Natural Language Processing Tutorial

Introduction

This will serve as an introduction to natural language processing. I adapted it from slides for a recent talk at Boston Python.

We will go from tokenization to feature extraction to creating a model using a machine learning algorithm. The goal is to provide a reasonable baseline on top of which more complex natural language processing can be done, and provide a good introduction to the material.

The examples in this code are done in R, but are easily translatable to other languages. You can get the source of the post from github

Training set example

Let’s say that I wanted to give a survey today and ask the following question:

Why do you want to learn about machine learning?

The responses might look like this:

## 1 I like solving interesting problems.  
## 2 What is machine learning?  
## 3 I'm not sure.  
## 4 Machien lerning predicts eveyrthing.

Let’s say that the survey also asks people to rate their interest on a scale of 0 to 2.

We would now have text and associated scores: plot of chunk unnamed-chunk-3

First steps

Computers can’t directly understand text like humans can.
Humans automatically break down sentences into units of meaning.
In this case, we have to first explicitly show the computer how to do this, in a process called tokenization.
After tokenization, we can convert the tokens into a matrix (bag of words model).
Once we have a matrix, we can a machine learning algorithm to train a model and predict scores.

What is the algorithm doing?

The algorithm is going to be taking in a lot of numerical values, along with the scores that are associated with these values.
We will extract the numerical values from the text
For example, number of times the word plane appears in a piece of text is a feature.
The values (features) are derived from the input text, and aggreggated on a per-text basis into feature vectors.
Multiple feature vectors are generally placed together into a feature matrix, where each row represents a piece of text.
The algorithm will discover which of these features is relevant, and which are not.
The relevance is determined by whether or not the features differentiate a high scoring essay from a low scoring one.
So, we want to feed it features that are specific (they measure as few things as possible) and relevant.

Tokenization

Let’s tokenize the first survey response:

## [1] "I" "like" "solving" "interesting" "problems"

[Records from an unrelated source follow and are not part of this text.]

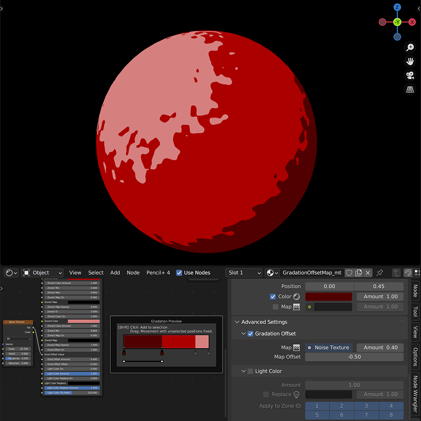
Task: Click Zone ID 3 button
Action: pyautogui.click(x=366, y=406)
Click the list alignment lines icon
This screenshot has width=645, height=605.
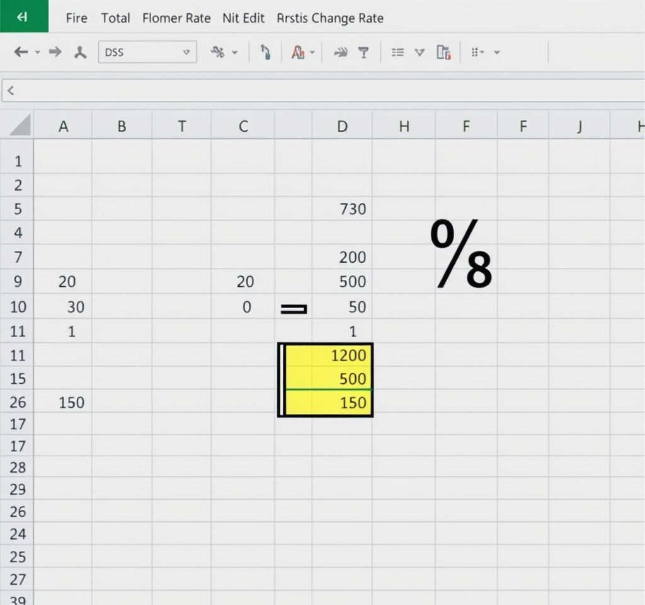coord(397,52)
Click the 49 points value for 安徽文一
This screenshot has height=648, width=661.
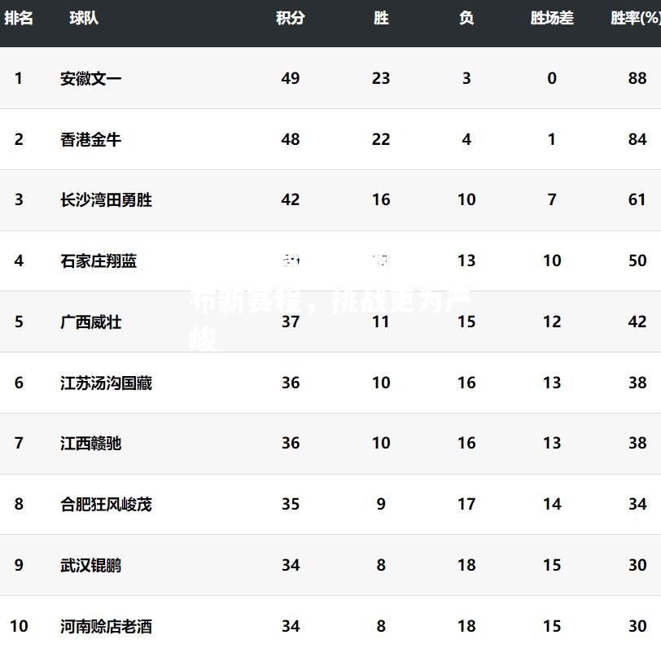tap(291, 78)
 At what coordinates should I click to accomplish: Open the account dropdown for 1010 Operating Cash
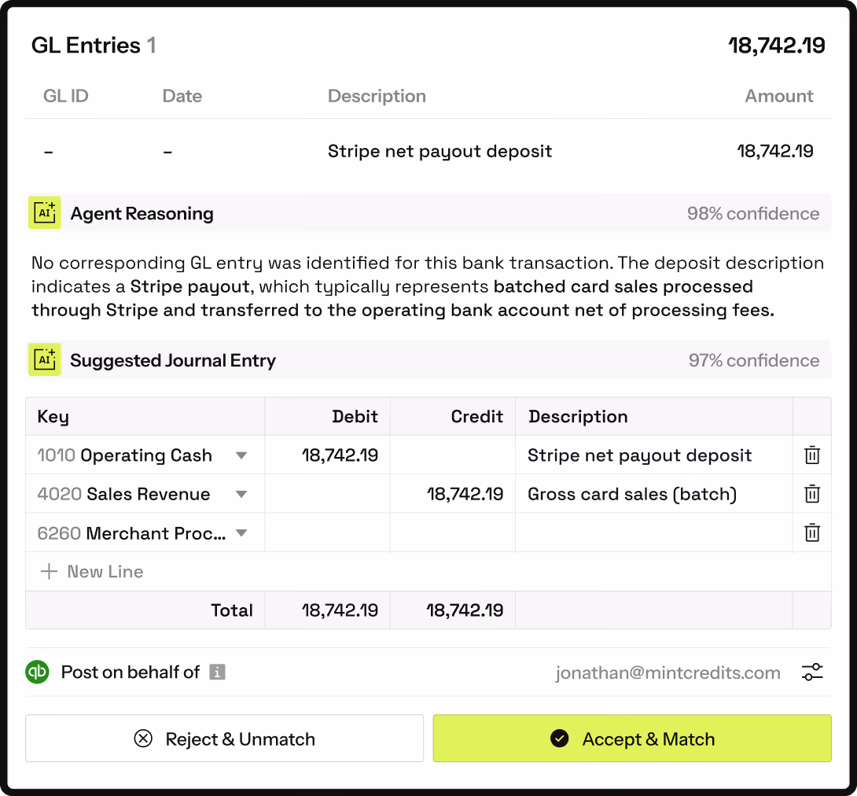tap(242, 455)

In this very simple case, we have just made each word a token (similar to string.split(’ ‘)).

Tokenization where n-grams are extracted is also useful. N-grams are sequences of words. So a 2-gram would be two words together. This allows the bag of words model to have some information about word ordering.

Bag of words model

The bag of words model is a common way to represent documents in matrix form.
We construct an nxt document-term matrix, where n is the number of documents, and t is the number of unique terms.
Each column represents a unique term, and each cell i,j represents how many of term j are in document i.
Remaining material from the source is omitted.